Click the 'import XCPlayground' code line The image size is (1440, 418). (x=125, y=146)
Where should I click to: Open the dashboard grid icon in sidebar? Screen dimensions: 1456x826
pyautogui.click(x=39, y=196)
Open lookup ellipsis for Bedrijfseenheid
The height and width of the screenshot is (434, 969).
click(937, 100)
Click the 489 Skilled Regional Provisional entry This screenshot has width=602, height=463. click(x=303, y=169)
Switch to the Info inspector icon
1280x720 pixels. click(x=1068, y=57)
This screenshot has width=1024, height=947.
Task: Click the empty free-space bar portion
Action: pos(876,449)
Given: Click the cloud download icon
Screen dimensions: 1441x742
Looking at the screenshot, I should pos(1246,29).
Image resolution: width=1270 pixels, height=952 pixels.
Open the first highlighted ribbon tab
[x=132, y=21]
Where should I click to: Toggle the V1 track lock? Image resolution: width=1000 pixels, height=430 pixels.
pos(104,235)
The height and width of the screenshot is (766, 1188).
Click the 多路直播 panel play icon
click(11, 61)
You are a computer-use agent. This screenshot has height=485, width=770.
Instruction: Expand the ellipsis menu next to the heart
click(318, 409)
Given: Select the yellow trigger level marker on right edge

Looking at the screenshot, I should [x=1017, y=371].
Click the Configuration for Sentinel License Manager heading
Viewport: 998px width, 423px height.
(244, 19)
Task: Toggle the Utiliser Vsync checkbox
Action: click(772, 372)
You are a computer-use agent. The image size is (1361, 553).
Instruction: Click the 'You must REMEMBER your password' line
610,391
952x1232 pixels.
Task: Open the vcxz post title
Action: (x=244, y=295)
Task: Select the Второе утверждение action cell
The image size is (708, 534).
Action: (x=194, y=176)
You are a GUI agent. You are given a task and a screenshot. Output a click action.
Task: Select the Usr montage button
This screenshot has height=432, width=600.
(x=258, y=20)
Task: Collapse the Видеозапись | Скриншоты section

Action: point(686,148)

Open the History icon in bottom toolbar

What needs to be done →
Return exactly the lines from the one containing "The image size is (708, 534)." through the last line of the records above, both included, and nothing else.

Problem solution →
The image size is (708, 534).
Action: (x=194, y=176)
You are a GUI agent. You are given a task and a screenshot. Output a click action.
Task: Select the Usr montage button
This screenshot has height=432, width=600.
(x=258, y=20)
Task: Collapse the Видеозапись | Скриншоты section

Action: point(686,148)

Open the History icon in bottom toolbar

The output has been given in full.